Gender and age often function as demographic variables in PTSD or trauma research and as such they are both very commonly studied. However, for a great deal of studies neither age nor gender differences are the main area of focus. Numerous gender studies have been conducted with regards to PTSD. The main findings regard the fact that women, although less subjected to potentially traumatic events, develop PTSD more often than men [
6‐
8]. Other studies have reported a twofold increase in PTSD prevalence for women compared to men [
9]. Speculations have been made that the increased risk of PTSD among females is due to the higher likelihood of females to experience specific trauma types that appear to be particularly traumatic or PTSD inducing [
10]. However, it has been reported that the increased prevalence of PTSD in women remains even when trauma type is controlled for [
9]. Indications have been made that different trauma types show variations in the extent of gender differences in PTSD prevalence and as such gender shows variation in its effect on PTSD according to trauma type [
11].
Fewer age studies than gender studies are represented in the PTSD literature. Thompson, Norris, and Hanacek [
12] examined age differences in the psychological consequences of Hurricane Hugo and found that younger people exhibited the most distress in the absence of a disaster, whereas, middle-aged people exhibited most distress in the presence of a disaster. It is obvious to think that increased levels of distress are coherent with an increased risk of PTSD. Norris
et al. [
13] examined the effects of age on PTSD in a cultural context, and compared the effects of age after similar disasters in three different parts of the world. The findings showed no consistent effect of age on PTSD. Therefore, it was concluded that PTSD depended upon the social, economic, cultural, and historical context of the disaster-stricken setting more than it depended on age. They found inconsistent results among respondents from the USA, Mexico, and Poland, where the most distressed were the middle aged, the young, and the old, respectively. Thus, the age differences in PTSD prevalence tend to show some cultural variance.
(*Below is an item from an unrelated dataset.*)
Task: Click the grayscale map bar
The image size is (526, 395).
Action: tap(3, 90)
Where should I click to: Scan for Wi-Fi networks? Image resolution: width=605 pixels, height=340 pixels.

In one of the most comprehensive epidemiological studies of PTSD conducted to date, the NCS [
1], results concluded both gender and age differences in PTSD. The results pertaining to gender differences concluded that women were approximately twice as likely as men to develop PTSD during their lifetime. This finding has since become well established with subsequent studies reaching similar conclusions [
6,
9]. Interestingly, Kessler and his colleagues concluded no age differences in lifetime rates of PTSD for males across different age groups. However, for women it was suggested that when age increases PTSD rates tend to decrease [
1]. The results showed that combining gender and age leads to further information about the prevalence of PTSD. Among the male participants the prevalence of PTSD was highest from their mid 40s to their mid 50s, whereas, the female participants showed the highest prevalence of PTSD from their mid 20s to their mid 30s. The results regarding PTSD prevalence are shown in Table
1.
Table 1
PTSD prevalence estimates from nationally representative studies
Age, years: | | | | |
15 to 24 | 2.8 | 10.3 | 3.8* | 5.9* |
25 to 34 | 5.6 | 11.2 | 2.5 | 4.6 |
35 to 44 | 5.0 | 10.6 | 2.0 | 3.1 |
45 to 54 | 7.6 | 8.9 | 2.2 | 3.7 |
55 to 64 | NA | NA | 2.0 | 1.5 |
65+ | NA | NA | 0.4 | 0.0 |
Total | 5.0 | 10.4 | 2.0 | 3.2 |
From the findings of previous research it appears that men and women have different developmental distributions of PTSD during their lifetime. Although the findings by Kessler and colleagues [
1] are interesting in this regard, they are still, as mentioned above, limited by the fact that the study only included data on participants between 15 and 54 years of age. Therefore, the study did not include the age extremities of childhood or late life. The relevance of including childhood in the developmental distribution of PTSD during lifetime may seem superfluous or controversial for several reasons. However, the inclusion of childhood would essentially comprise the basis of comparison among the age groups because of obvious biological and psychological differences between children and adults, which may be regarded as important for the perception of the trauma and coping strategies. The inclusion of the age extremities beyond the age of 54 seems otherwise relevant especially with an increasing tendency for the average person to reach old age.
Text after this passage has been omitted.